Stomata Keypoint Detection: Finetuned Model Checkpoints

This repository contains the finetuned model checkpoints used in our CVPR 2026 AgriVision Workshop paper:

Towards Morphology Aware Stomata Keypoint Detection: Benchmarking Foundation Models Under Distribution Shift

Paper: Coming soon
Dataset: stomata-keypoint-benchmark-cvpr-agrivision-2026
Code: Coming soon on GitHub

All models were finetuned on KP-Train (344 field-collected maize images, 12,503 stomata) and evaluated across nine test splits covering location, environment, taxonomic, species, and sensor shift.

Models

YOLO26X-Pose

Single-stage keypoint detector from the Ultralytics YOLO26 family. Finetuned end-to-end to detect stomata and predict four keypoints per instance.

File
`best.pt`

Trained on 2× NVIDIA A100 (80 GB) for up to 400 epochs with AdamW.

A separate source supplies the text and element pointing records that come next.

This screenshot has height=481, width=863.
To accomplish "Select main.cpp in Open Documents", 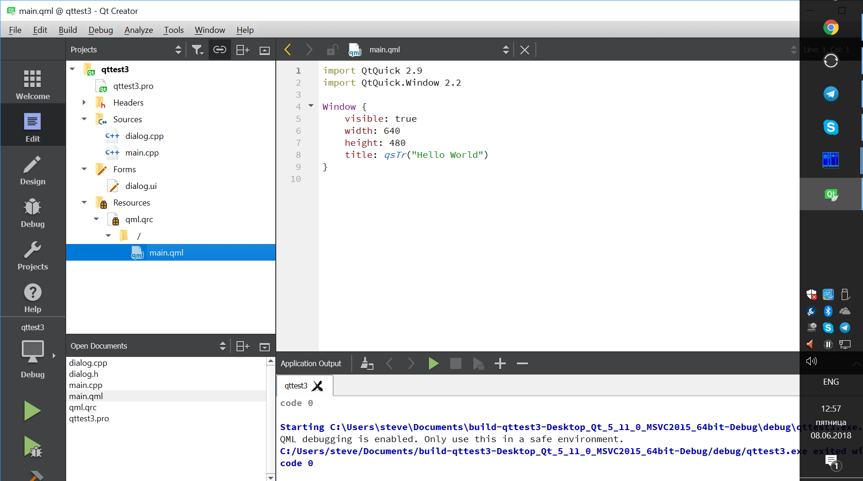I will click(x=86, y=385).
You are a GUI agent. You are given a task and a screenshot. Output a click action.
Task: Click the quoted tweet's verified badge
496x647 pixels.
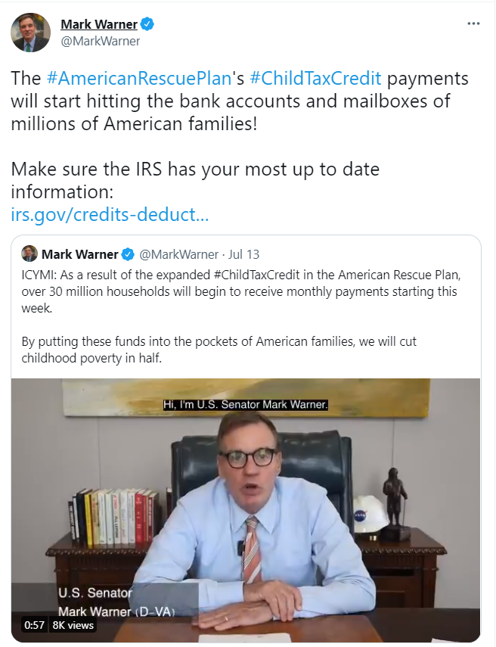(x=129, y=254)
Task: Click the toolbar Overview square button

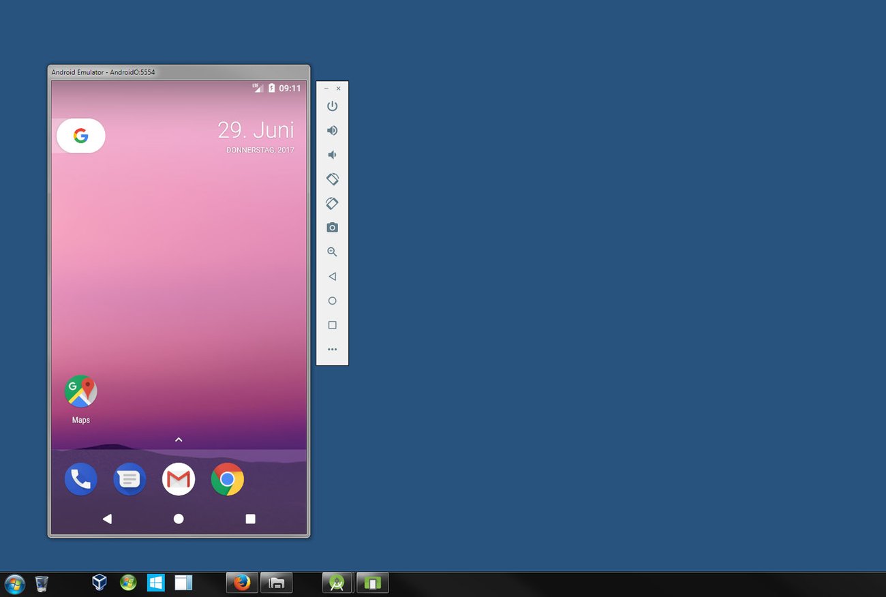Action: 332,325
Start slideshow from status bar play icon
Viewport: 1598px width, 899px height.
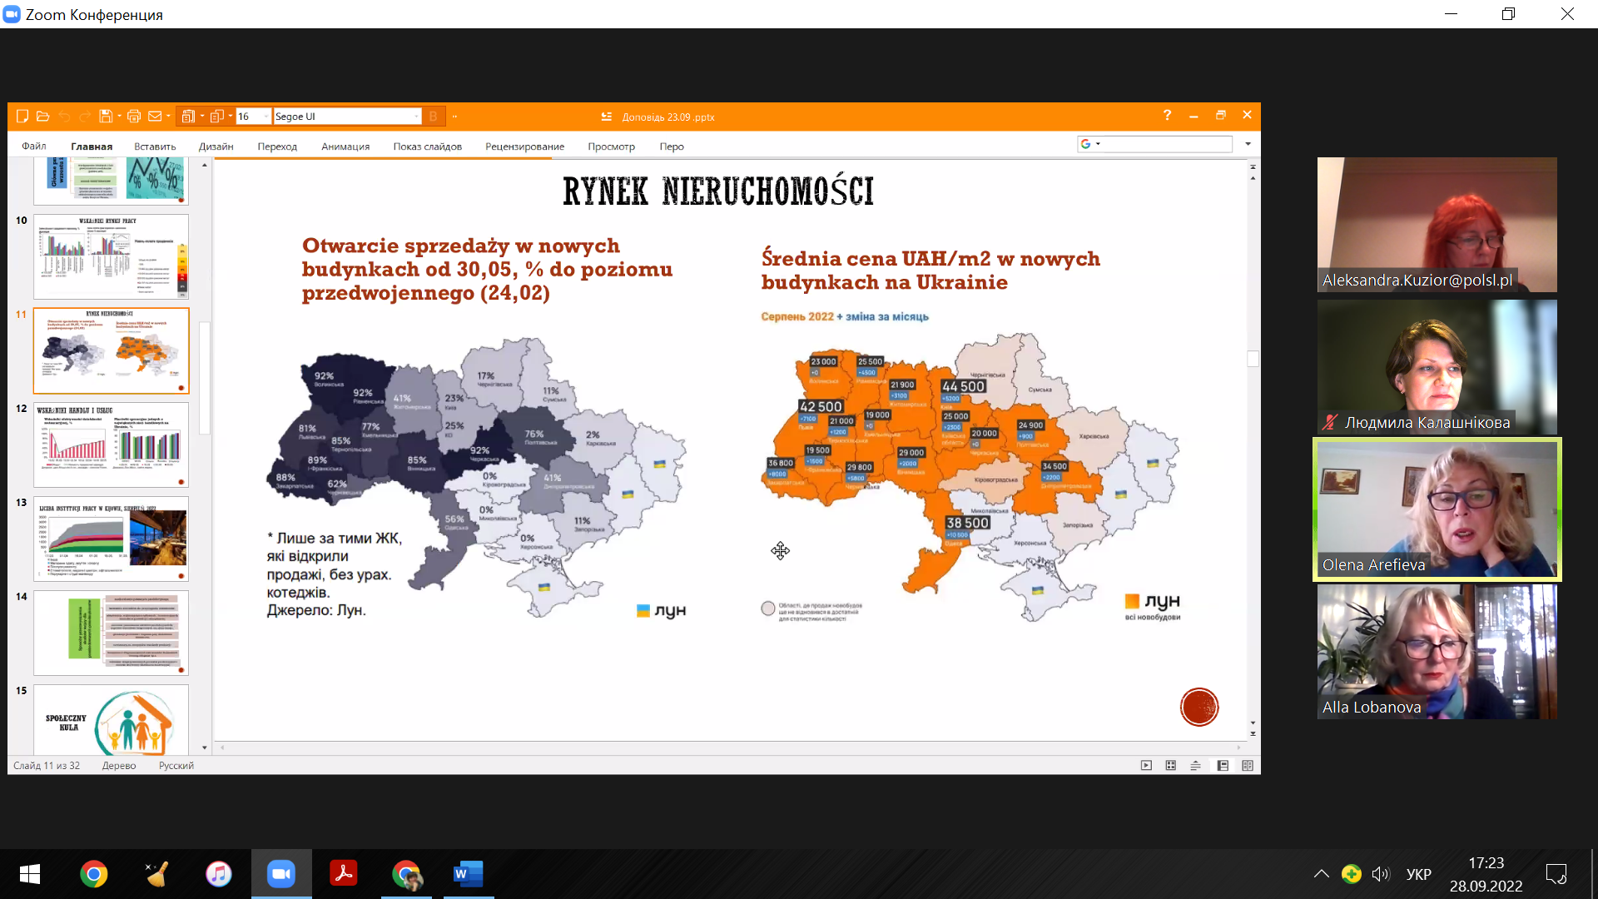pyautogui.click(x=1146, y=766)
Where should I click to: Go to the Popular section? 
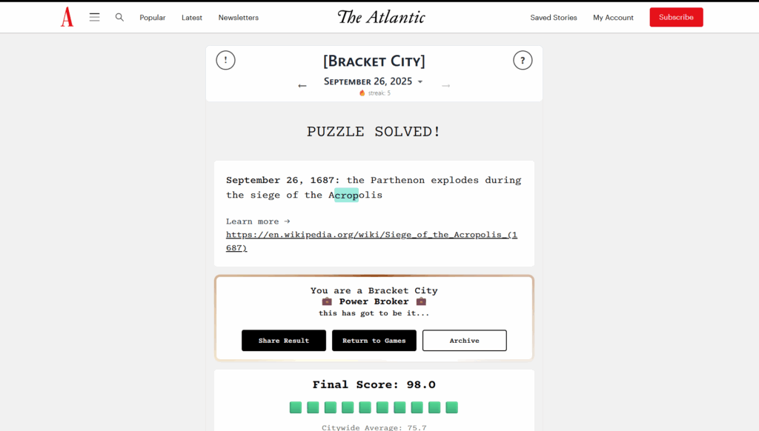click(153, 17)
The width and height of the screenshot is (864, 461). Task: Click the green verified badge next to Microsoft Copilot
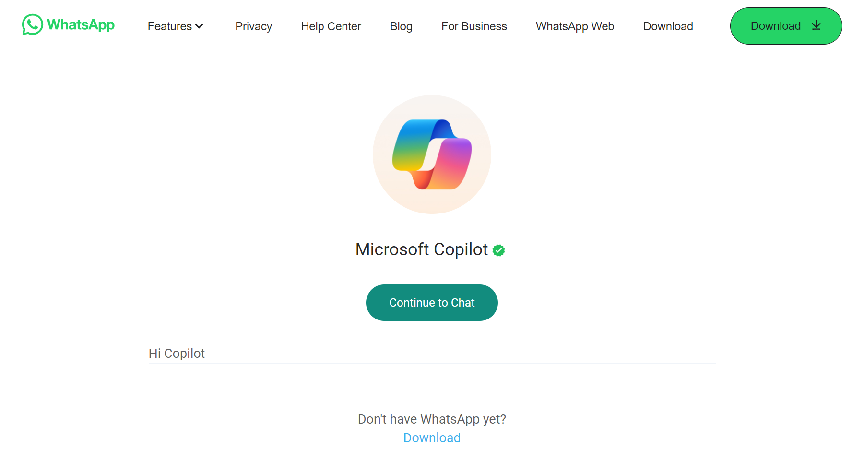pos(498,250)
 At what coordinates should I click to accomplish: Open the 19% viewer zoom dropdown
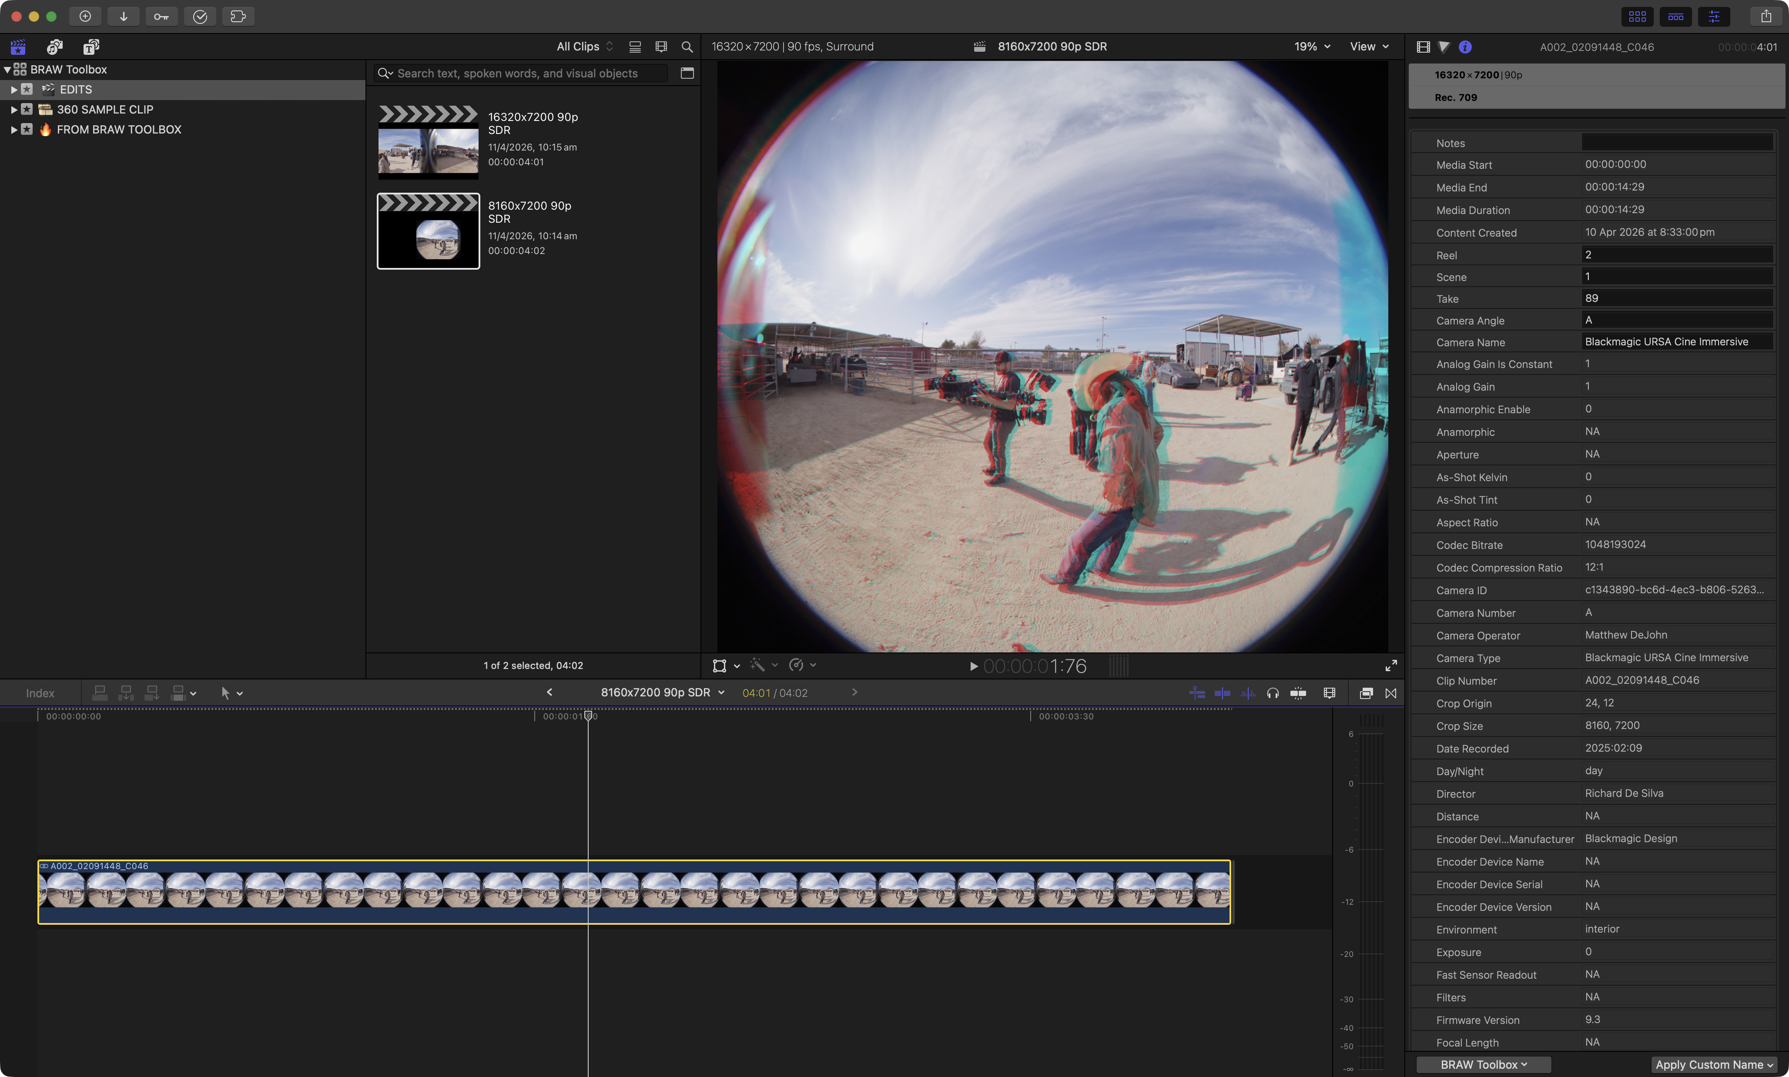pyautogui.click(x=1311, y=46)

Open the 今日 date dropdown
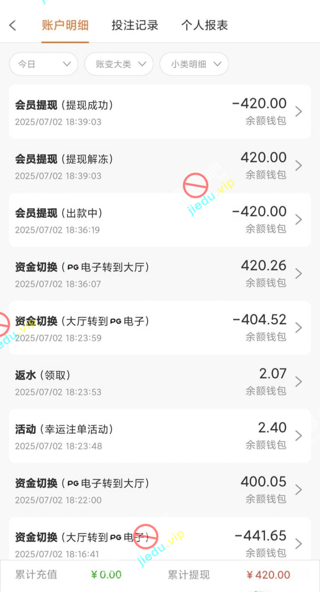point(43,64)
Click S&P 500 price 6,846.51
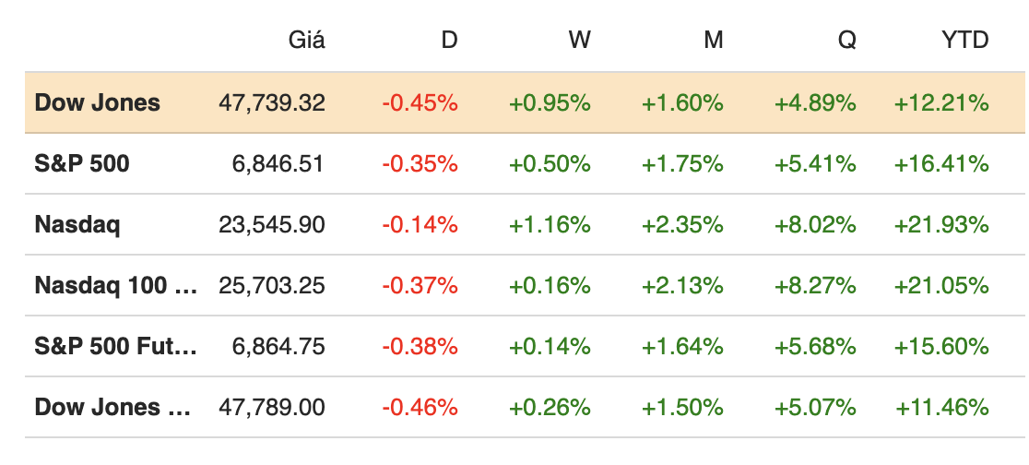 point(280,163)

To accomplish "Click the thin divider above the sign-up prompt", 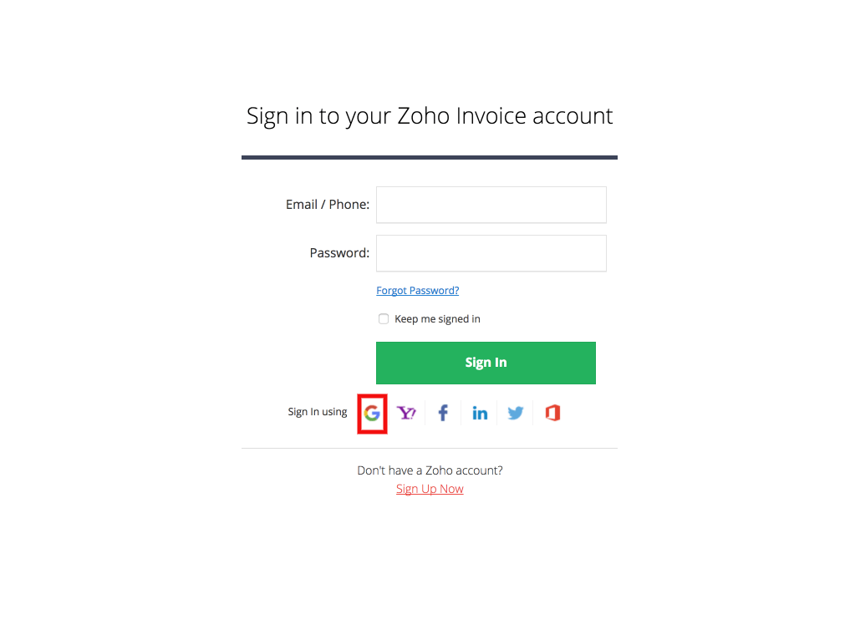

Grounding DINO — Swin-B (GDINO-SB)

Open-vocabulary bounding-box detector. Finetuned with the text prompt "a stomata ." using bounding-box supervision only. Initialized from the checkpoint pretrained on O365, GoldG, and Cap4M.

File
`model.safetensors`
`config.json`, `preprocessor_config.json`, `tokenizer.json`, `tokenizer_config.json`, `special_tokens_map.json`, `training_args.bin`

Trained on a single NVIDIA A100 (80 GB) for 120 epochs with gradient accumulation of 4 and cosine scheduling.

Keypoint R-CNN — ResNeXt-101 (KP-RCNN-X101)

Two-stage keypoint baseline from Detectron2. Uses a ResNeXt-101-32×8d backbone with FPN, initialized from COCO person-keypoint pretraining. The keypoint head produces four per-instance heatmaps.

File
`model_final.pth`

Trained on 2× NVIDIA A100 (80 GB) for 80k iterations with step LR decay.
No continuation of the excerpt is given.